start

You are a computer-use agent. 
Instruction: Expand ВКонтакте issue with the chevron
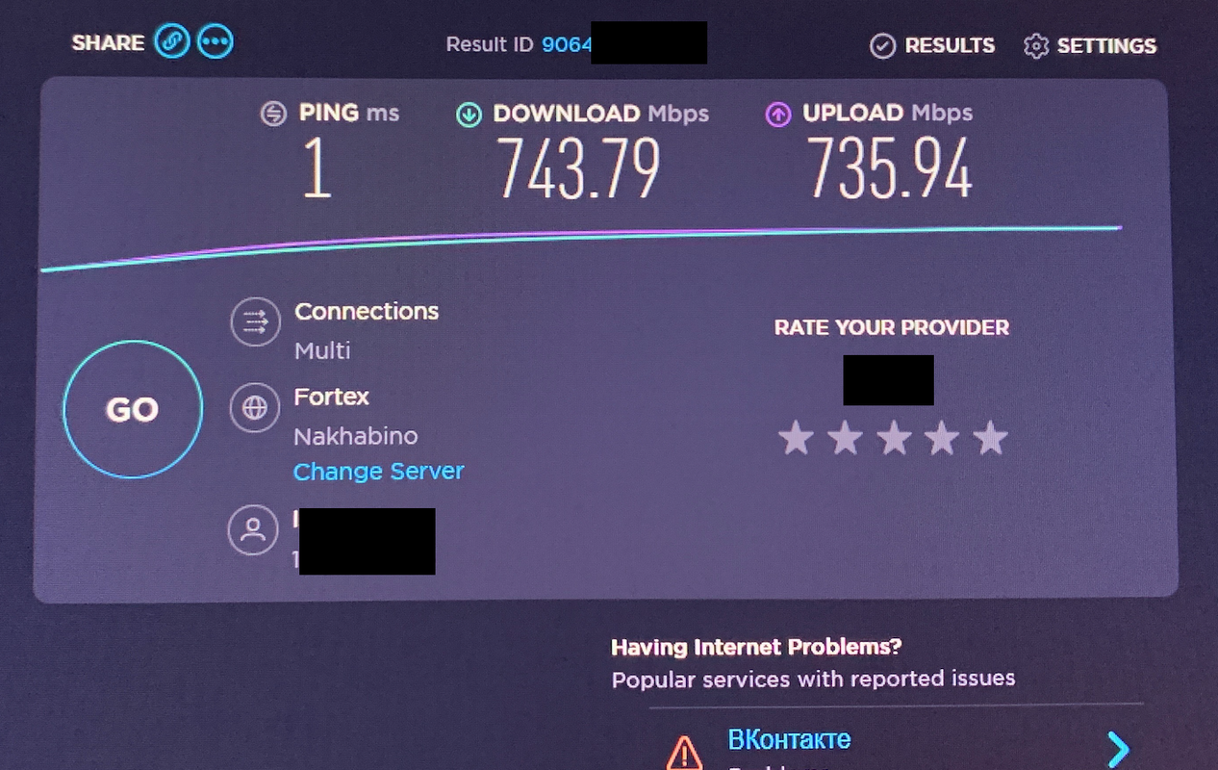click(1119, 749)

end
start

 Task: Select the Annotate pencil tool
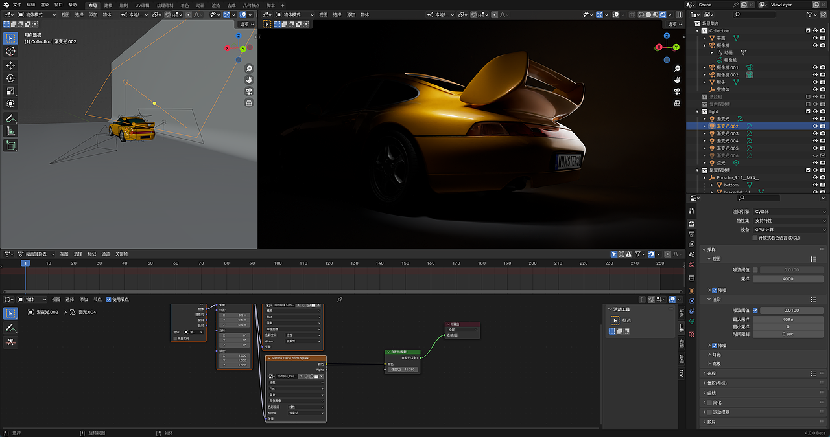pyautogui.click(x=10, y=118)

end

# [To be done]
Copy out the rows word for word, starting at the line with "You are a computer-use agent." and ending at the line with "click(1119, 749)", both lines included. Leave out the pictures.

# [Task output]
You are a computer-use agent. 
Instruction: Expand ВКонтакте issue with the chevron
click(1119, 749)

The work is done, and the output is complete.